* Input for this task
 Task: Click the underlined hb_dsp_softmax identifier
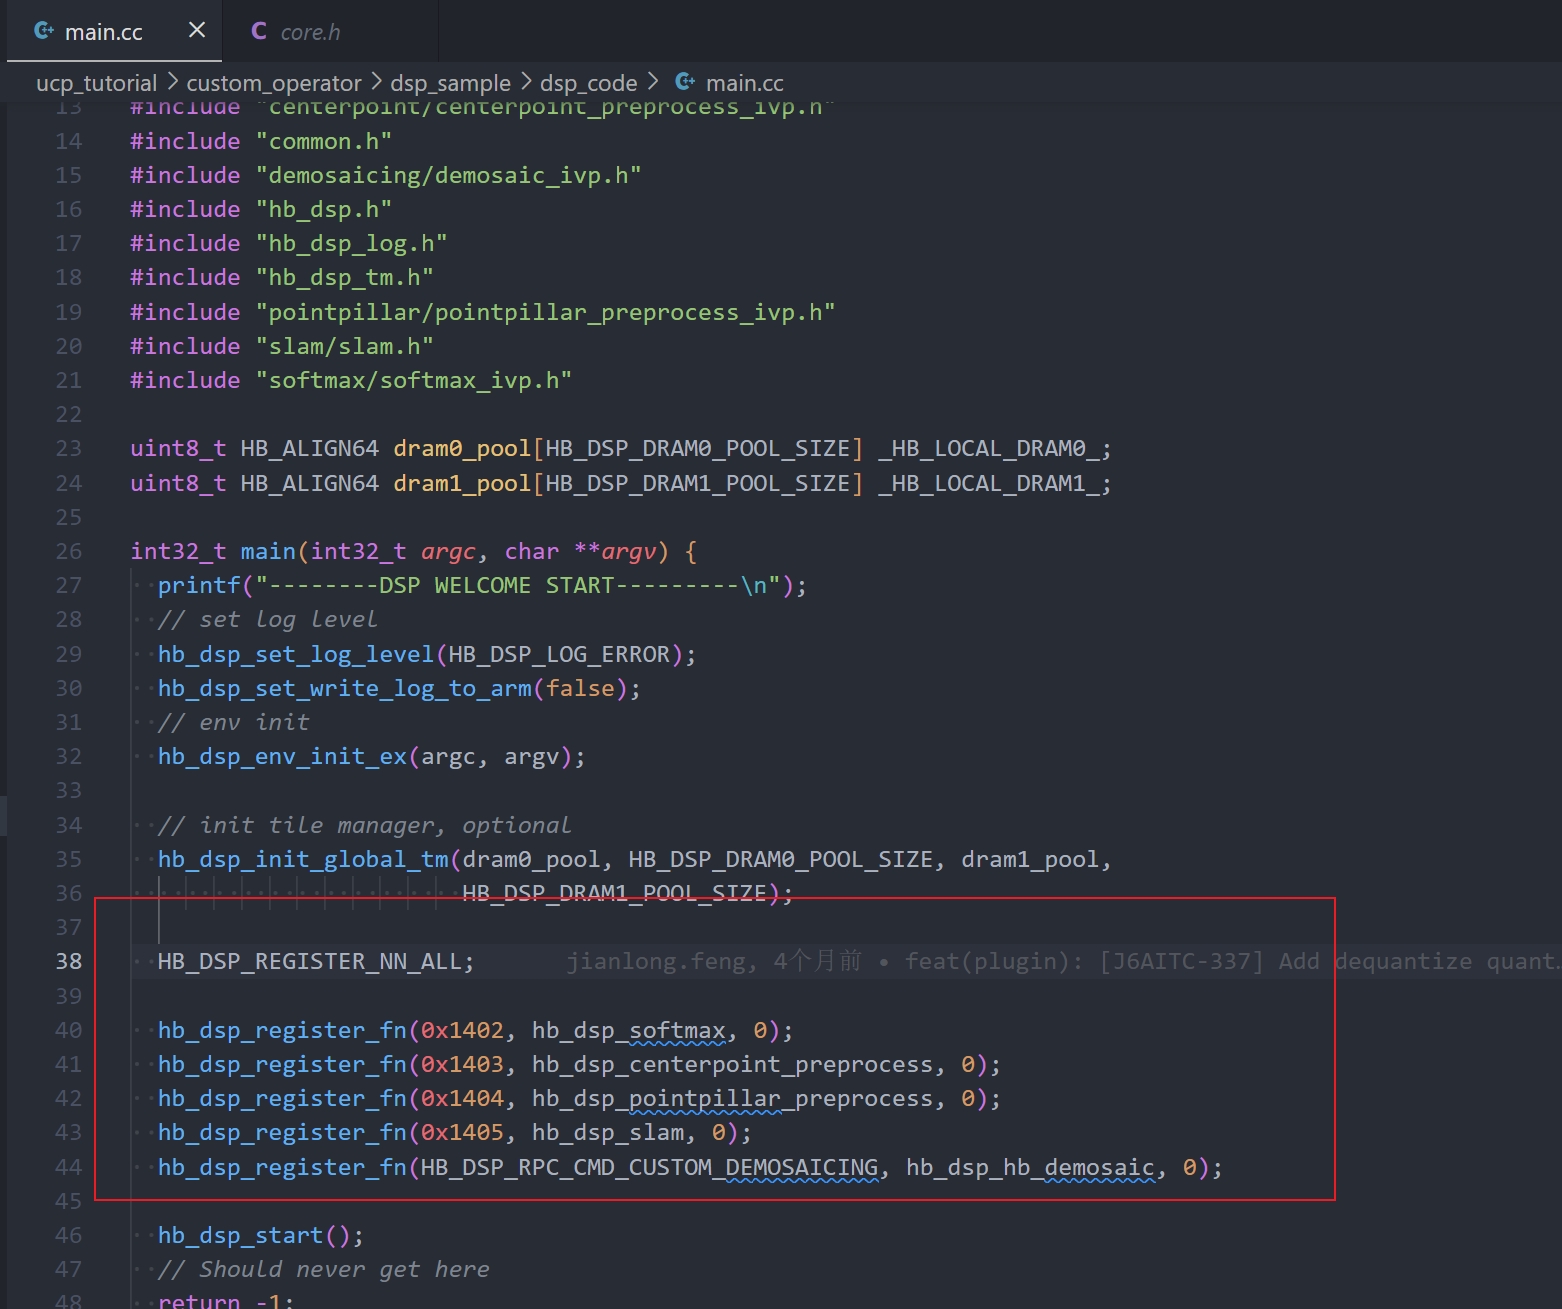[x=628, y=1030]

--

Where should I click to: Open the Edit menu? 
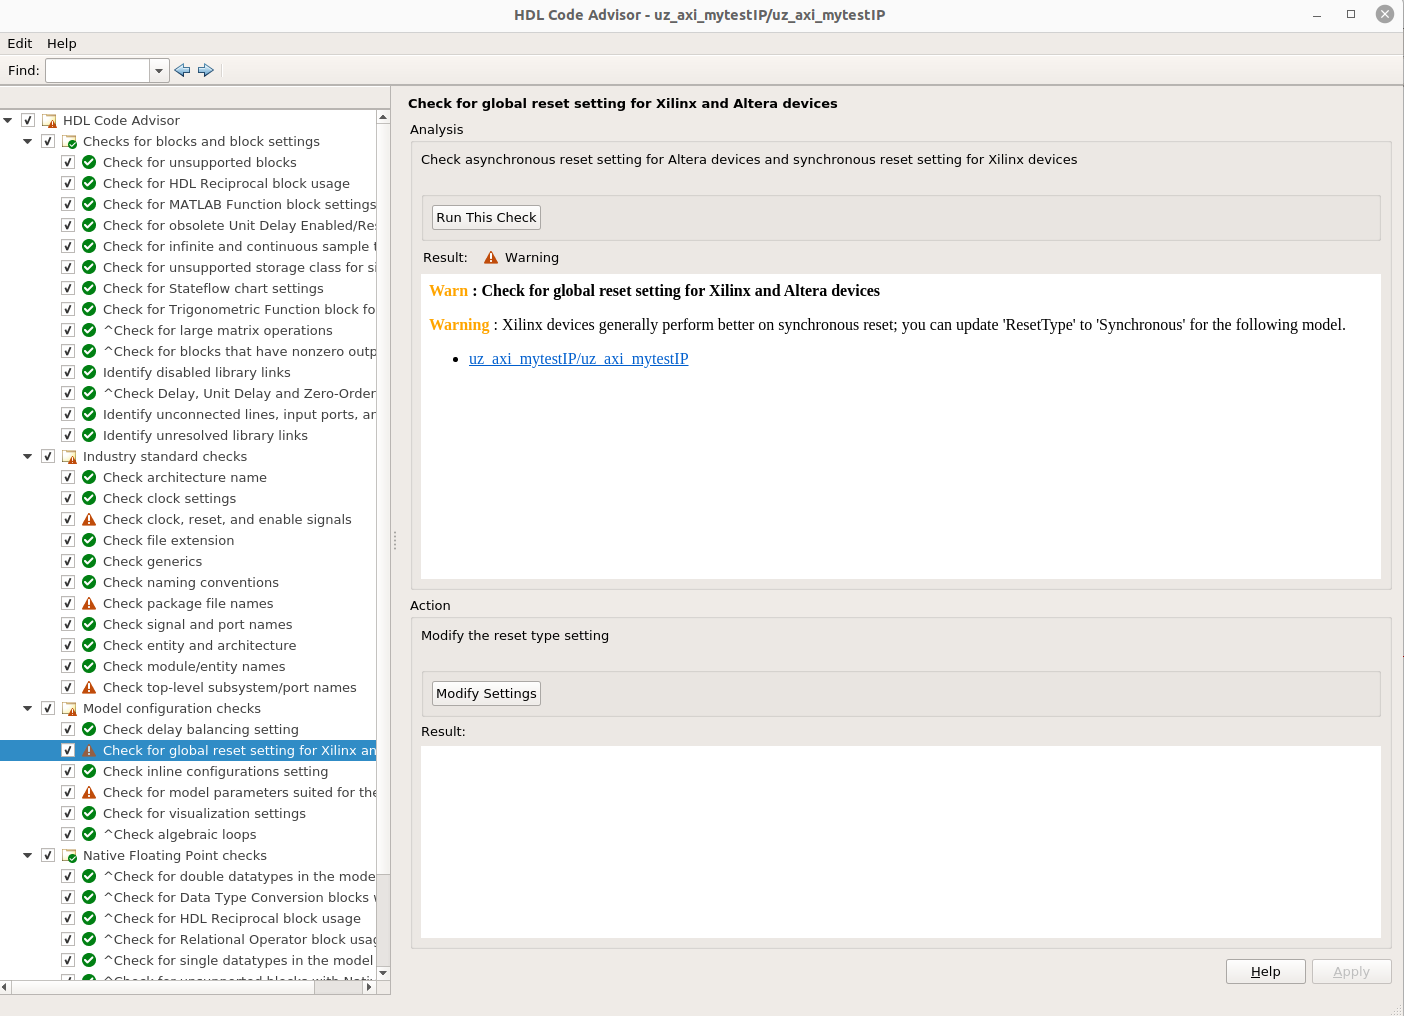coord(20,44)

--

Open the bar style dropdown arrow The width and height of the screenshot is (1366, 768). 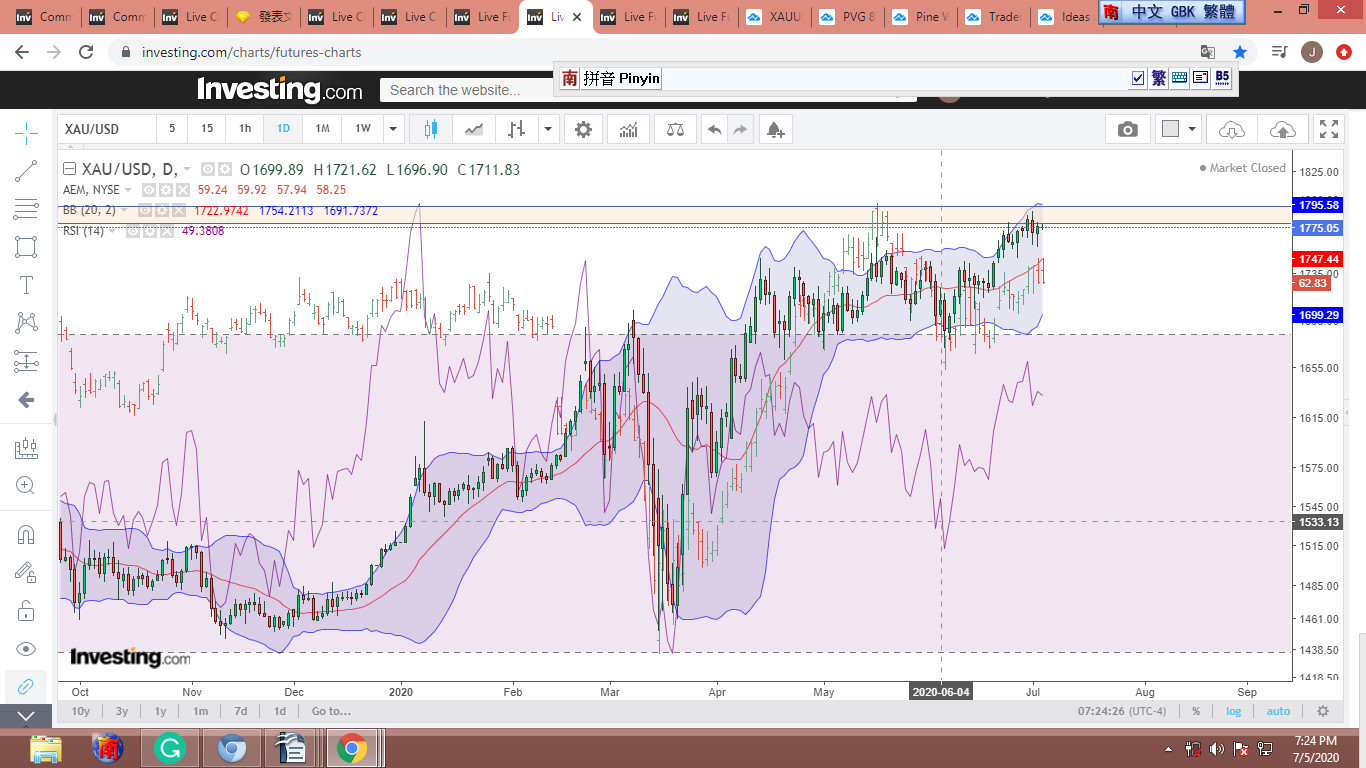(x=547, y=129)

* What is asked
Copy out the records, starting at the line that contains "Task: Click the" and ending at the line that contains "[x=628, y=1030]", with both of those lines included. Leave the pictures out.

* Solved exercise
 Task: Click the underlined hb_dsp_softmax identifier
[x=628, y=1030]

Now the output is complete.